Also, this is certainly the deepest commercial banking market and stayed home to some of the fastest growing industries such as biotech, healthcare, education and financial services. And as we all emerge out of the pandemic-induced slowdown, we are optimistic about the recovery and prospects for the vibrant Boston economy. By combining our two sizable commercial banking franchise we will bring more talent, lending capacity and deeper product sets to our combined customer base.
Regarding the branch network, there is some overlap between our two companies, which allow for some level of consolidation and that also vividly portrays the breadth of our footprint from Greater Boston all the way to the Cape Cod and the Islands and out to Worcester. More recently, we have been expanding in the attractive Worcester market with encouraging progress and great customer reception to-date.
So, I will let Mark cover the next few pages, who will go in a little more detail. Mark?
Thanks, Chris. As we slide over to page six, as Chris indicated, management is very excited about this combination and its underlying potential. As you can see on the pricing summary, the deal reflects a total transaction value of $1.15 billion. This is an all-stock transaction with a fixed exchange rate of 0.275 and the pricing equates to 150 times tangible book value and 10.3 times estimated 2022 EPS with fully phased-in cost saves.
We use our stock judiciously when considering acquisitions and demand they meet the high bar that we and our shareholders require and we are confident that this deal checks all boxes. We anticipate a closing date in Q4 of this year subject to the customary approvals.
And as Dick noted, I am sorry, as Chris noted, Dick will have continued involvement in business and community engagement over the next few years, along with an infusion of key talent coming over from East Boston Savings. And our commitment to community involvement and charitable giving will be equally emphasized in this market.
Moving to slide seven, you can see the deal reflects very attractive pricing and economic benefits. In conjunction with the most widely followed pricing and accretion measures, we compare very favorably to similarly sized transactions over the past two years. This adds to our confidence that this is a well-priced and well-structured transaction, and consistent with our approach to many prior acquisitions.
As Chris said, we are very attentive to the impact on tangible book value when considering potential acquisitions and are pleased by the material accretive impact expected in this transaction.

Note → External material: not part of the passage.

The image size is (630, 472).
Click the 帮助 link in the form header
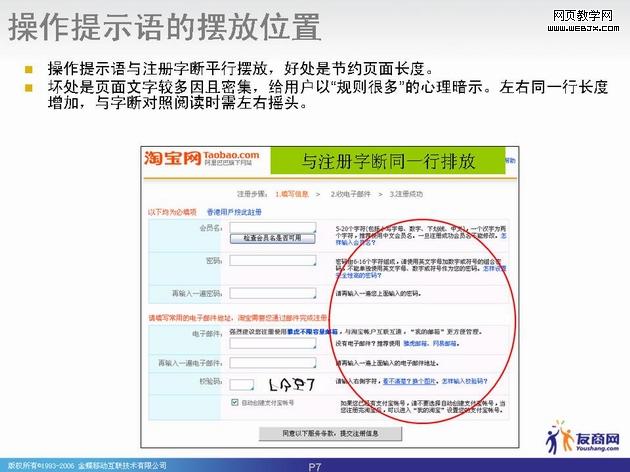[x=510, y=160]
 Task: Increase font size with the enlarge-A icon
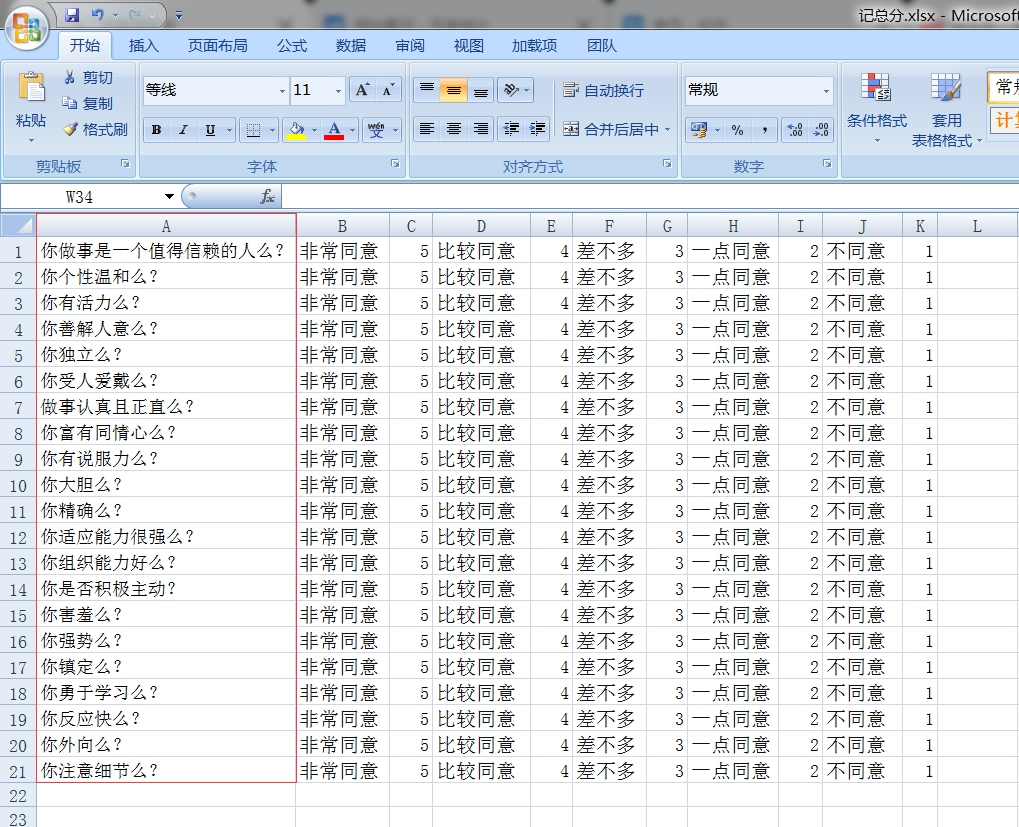[x=362, y=90]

Slide eight provides even further information regarding the strong profitability and return performance measures arising out of this acquisition. As the previously slide noted, you can see the deal reflects a tangible book value per share accretion of 7.9% upon closing, earnings accretion well above 20% with fully phased-in cost saves, a pro forma ROA of 1.2%-plus, pro forma efficiency ratio below 50% and an IRR of approximately 16%. We also like to highlight the fact that our pro forma capital and loan loss reserves are expected to remain in a solid position and able to support future growth or other strategic capital actions.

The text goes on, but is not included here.